94. What is the normal physiological pH of human blood?

• A) 6.8
• B) 7.0
• C) 7.4
• D) 8.0

Answer: C) 7.4
Explanation: The normal blood pH is tightly regulated at ~7.35-7.45, primarily by the bicarbonate buffer system to prevent acidosis or alkalosis.

95. Which enzyme kinetics parameter is unaffected by a competitive inhibitor?

• A) Vmax
• B) Km
• C) Reaction rate
• D) Enzyme activity

Answer: A) Vmax
Explanation: Competitive inhibitors increase Km (reduce substrate affinity) but do not change Vmax, as high substrate concentrations can outcompete the inhibitor.

96. What happens to an enzyme when exposed to extreme pH conditions?

• A) It becomes more active
• B) It gets denatured
• C) It permanently binds to the substrate
• D) It loses specificity

Answer: B) It gets denatured
Explanation: Extreme pH levels disrupt ionic bonds and tertiary structure, causing enzyme denaturation and loss of function.

97. What is the function of a zwitterion in buffering solutions?

• A) It enhances enzyme activity
• B) It acts as a weak acid and a weak base
• C) It denatures proteins
• D) It inhibits metabolic reactions

Answer: B) It acts as a weak acid and a weak base
Explanation: Zwitterions contain both positive and negative charges, allowing them to act as buffers by resisting pH changes.

98. Which of the following statements about buffer solutions is TRUE?

• A) Buffers completely neutralize acids and bases
• B) Buffers resist changes in pH by donating or accepting protons
• C) Buffers only work in acidic conditions
• D) Buffers are only used in laboratory settings

Answer: B) Buffers resist changes in pH by donating or accepting protons
Explanation: Buffers maintain pH stability by absorbing excess H⁺ or OH⁻, preventing drastic pH fluctuations in biological systems.

99. What effect does increasing substrate concentration have on a reaction with a fixed amount of enzyme?

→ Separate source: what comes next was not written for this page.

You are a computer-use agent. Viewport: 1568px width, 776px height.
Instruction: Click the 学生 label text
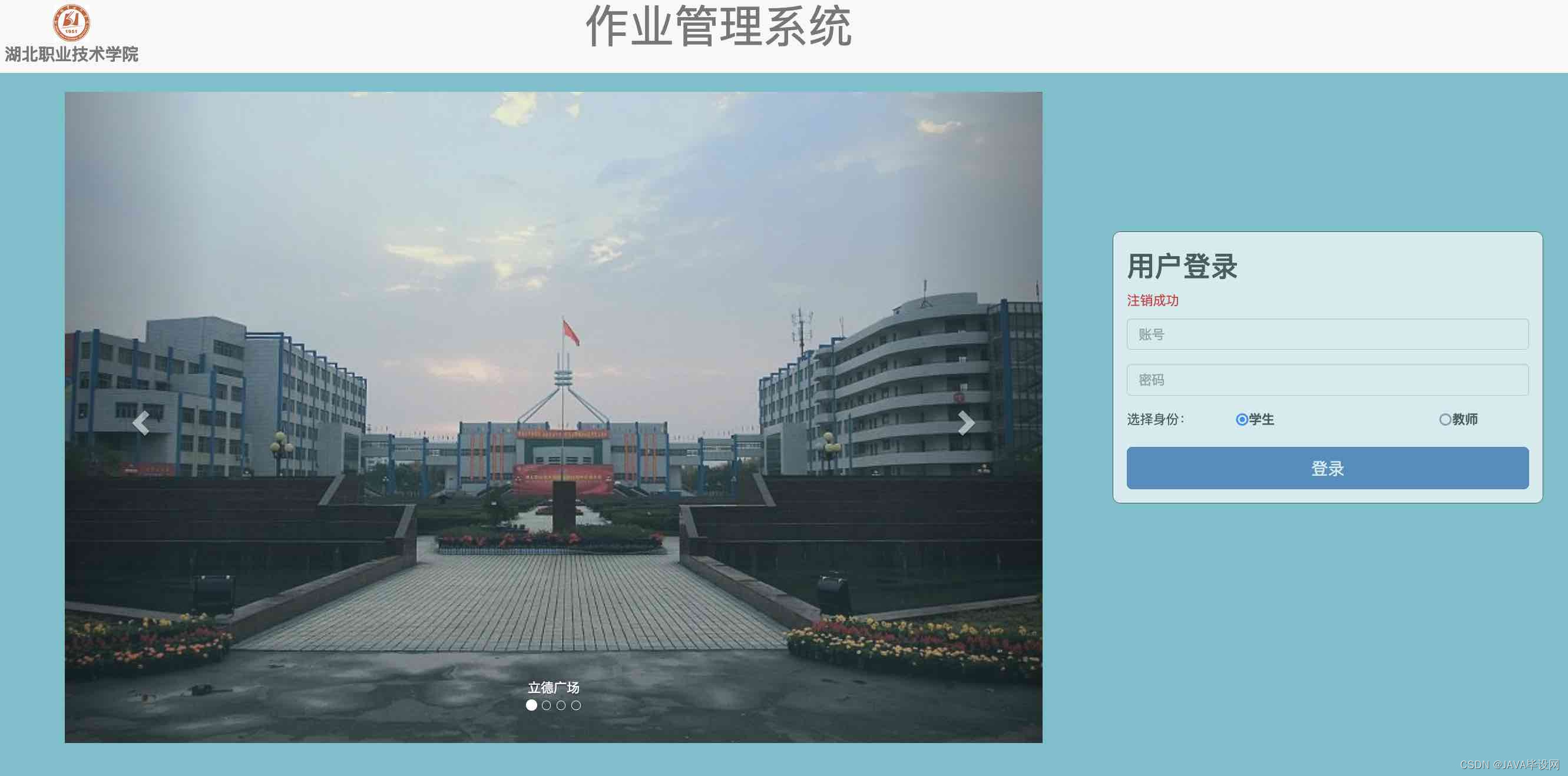(x=1261, y=419)
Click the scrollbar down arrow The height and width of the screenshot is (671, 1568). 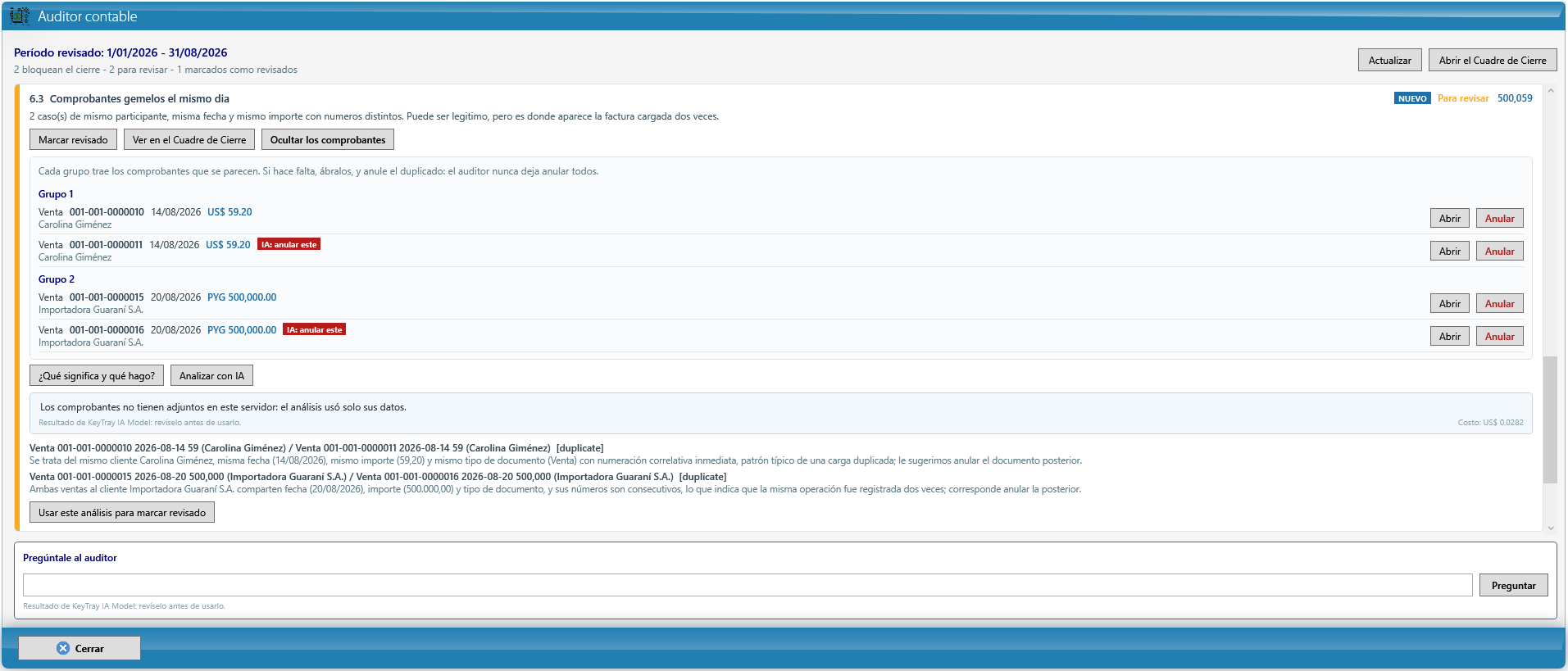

• A) Increases reaction rate indefinitely
• B) Decreases reaction rate
• C) Increases reaction rate until Vmax is reached
• D) Has no effect

Answer: C) Increases reaction rate until Vmax is reached
Explanation: Reaction velocity increases with substrate concentration but eventually plateaus at Vmax when all enzyme active sites are occupied.

100. What is the primary function of the bicarbonate buffer system?

• A) Maintain osmotic pressure
• B) Regulate body temperature
• C) Maintain blood pH homeostasis
• D) Assist in protein synthesis

Answer: C) Maintain blood pH homeostasis
Explanation: The bicarbonate buffer system (H₂CO₃/HCO₃⁻) is the primary extracellular buffer, preventing excessive acid-base imbalances in the blood.